--- Document extract ---
· · · · · · ·
To analyze the relationship between the extraction results and the values of $D_{thr}$, $D_{thr}$ was varied within the range [1.5, 2.5]. The resulting precision, recall, and F1 score values are shown in

Table 7. Sensitivity analysis of $D_{thr}$.

${\mathit{D}}_{\mathit{t}\mathit{h}\mathit{r}}$/m	Precision	Recall	F1 Score
1.5	0.9497	0.8779	0.9124
1.6	0.9607	0.7984	0.8721
1.7	0.963	0.775	0.8588
1.8	0.965	0.7818	0.8638
1.9	0.9605	0.8467	0.9
2	0.9542	0.7835	0.8605
2.1	0.9539	0.8435	0.8953
2.2	0.9597	0.7942	0.8691
2.3	0.9605	0.8275	0.8891
2.4	0.9601	0.7931	0.8686
2.5	0.9576	0.7622	0.8488

. When $D_{thr}$ varied within this range, precision, recall, and the F1 score remained stable within the ranges of [0.95, 1], [0.75, 0.85], and [0.85, 0.95], respectively. This indicates that the algorithm’s extraction performance is not sensitive to the variation of $D_{thr}$ within the given range, and the extraction results are weakly dependent on the choice of $D_{thr}$ threshold. Therefore, the midpoint of the given interval, 2 m, was selected as the optimal value for $D_{thr}$.

3.3.4. $x_0$

$x_0$ is the lower limit of the MSAC distance threshold. $x_0$ will affect the weighting of each point to the fitted plane, leading to a discrepancy between the optimal fitted plane and the true curb plane.
· · · · · · ·
--- Dataset content ---
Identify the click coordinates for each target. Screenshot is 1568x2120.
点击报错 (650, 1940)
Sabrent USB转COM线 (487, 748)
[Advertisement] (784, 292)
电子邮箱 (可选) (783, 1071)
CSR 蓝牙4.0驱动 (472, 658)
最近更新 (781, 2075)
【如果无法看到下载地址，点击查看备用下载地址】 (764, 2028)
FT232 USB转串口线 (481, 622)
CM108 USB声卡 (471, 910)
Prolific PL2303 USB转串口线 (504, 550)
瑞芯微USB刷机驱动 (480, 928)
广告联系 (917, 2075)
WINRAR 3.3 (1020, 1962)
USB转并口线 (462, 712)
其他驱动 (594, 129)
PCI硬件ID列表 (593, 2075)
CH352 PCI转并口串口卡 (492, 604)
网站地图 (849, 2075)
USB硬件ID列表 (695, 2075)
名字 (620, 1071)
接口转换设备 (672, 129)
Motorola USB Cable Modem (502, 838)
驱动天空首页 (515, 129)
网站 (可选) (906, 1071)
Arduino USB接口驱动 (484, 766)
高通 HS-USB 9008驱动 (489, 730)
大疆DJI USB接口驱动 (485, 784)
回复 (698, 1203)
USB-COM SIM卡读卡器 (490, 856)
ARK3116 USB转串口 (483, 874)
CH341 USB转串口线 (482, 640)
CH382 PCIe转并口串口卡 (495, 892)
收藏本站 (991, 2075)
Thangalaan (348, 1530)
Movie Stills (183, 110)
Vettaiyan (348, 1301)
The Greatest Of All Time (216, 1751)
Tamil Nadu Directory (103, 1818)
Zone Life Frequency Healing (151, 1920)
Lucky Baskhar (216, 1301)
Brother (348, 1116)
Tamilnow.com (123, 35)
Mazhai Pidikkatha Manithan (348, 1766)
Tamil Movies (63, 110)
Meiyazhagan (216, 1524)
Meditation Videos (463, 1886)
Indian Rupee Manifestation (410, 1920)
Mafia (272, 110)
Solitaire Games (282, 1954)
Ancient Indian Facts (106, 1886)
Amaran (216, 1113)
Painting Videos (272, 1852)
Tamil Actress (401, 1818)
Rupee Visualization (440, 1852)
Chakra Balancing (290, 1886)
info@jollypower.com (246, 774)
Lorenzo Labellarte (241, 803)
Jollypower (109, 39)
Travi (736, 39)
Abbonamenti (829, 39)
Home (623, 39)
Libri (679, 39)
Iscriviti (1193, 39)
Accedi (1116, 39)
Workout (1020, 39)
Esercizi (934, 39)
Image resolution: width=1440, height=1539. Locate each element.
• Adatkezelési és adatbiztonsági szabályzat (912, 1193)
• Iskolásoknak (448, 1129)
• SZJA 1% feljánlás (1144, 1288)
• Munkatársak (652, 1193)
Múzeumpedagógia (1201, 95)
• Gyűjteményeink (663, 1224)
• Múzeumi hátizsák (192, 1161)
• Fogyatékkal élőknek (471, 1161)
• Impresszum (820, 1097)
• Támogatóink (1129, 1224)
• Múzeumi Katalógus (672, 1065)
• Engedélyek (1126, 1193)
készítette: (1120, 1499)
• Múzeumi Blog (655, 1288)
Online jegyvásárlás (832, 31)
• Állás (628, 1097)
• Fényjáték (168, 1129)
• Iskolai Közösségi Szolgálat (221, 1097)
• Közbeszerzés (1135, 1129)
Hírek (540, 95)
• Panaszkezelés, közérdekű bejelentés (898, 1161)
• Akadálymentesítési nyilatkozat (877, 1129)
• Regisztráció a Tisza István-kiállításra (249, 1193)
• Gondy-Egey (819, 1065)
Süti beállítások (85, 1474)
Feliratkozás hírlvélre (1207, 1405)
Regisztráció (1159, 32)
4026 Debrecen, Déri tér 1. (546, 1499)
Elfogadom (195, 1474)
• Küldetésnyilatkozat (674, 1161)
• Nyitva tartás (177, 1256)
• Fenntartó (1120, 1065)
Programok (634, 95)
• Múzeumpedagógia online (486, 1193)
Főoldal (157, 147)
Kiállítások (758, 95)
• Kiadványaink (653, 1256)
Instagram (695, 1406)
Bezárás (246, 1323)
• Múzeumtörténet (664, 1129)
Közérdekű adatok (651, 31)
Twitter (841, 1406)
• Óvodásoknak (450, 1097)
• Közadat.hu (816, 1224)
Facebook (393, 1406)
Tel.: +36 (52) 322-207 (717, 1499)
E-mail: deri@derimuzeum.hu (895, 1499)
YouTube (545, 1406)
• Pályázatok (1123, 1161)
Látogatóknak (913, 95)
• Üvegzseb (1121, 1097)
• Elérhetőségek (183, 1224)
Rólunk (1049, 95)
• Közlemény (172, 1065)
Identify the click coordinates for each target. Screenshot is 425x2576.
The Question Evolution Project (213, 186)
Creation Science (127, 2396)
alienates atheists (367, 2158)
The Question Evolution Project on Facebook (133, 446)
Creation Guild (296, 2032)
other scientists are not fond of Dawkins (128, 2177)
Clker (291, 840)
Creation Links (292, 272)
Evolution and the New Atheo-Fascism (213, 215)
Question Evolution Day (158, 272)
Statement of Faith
· · · · · · ·
--- Directions ---
(A) In the threshold-sensitivity excerpt, reproduce the passage from "3.3.4. $x_0$" up to and including "true curb plane.".
(B) Summarize the threshold-sensitivity excerpt in two sentences.
(C) Answer these questions using the threshold-sensitivity excerpt:
(i) Within what range was D_thr varied?
(ii) What value was selected as optimal for D_thr?
(iii) What is x_0?

--- Responses for each task ---
(A)
3.3.4. $x_0$

$x_0$ is the lower limit of the MSAC distance threshold. $x_0$ will affect the weighting of each point to the fitted plane, leading to a discrepancy between the optimal fitted plane and the true curb plane.

(B) When D_thr was varied between 1.5 and 2.5, the precision, recall, and F1 score of the extraction changed little, which shows that performance is not sensitive to this threshold within that range. The midpoint, 2 m, was therefore chosen as the optimal value of D_thr, and the next section introduces x_0, the lower limit of the MSAC distance threshold, which affects how points are weighted to the fitted plane.

(C)
(i) D_thr was varied within the range [1.5, 2.5].
(ii) The selected value was 2 m, the midpoint of the given interval.
(iii) x_0 is the lower limit of the MSAC distance threshold.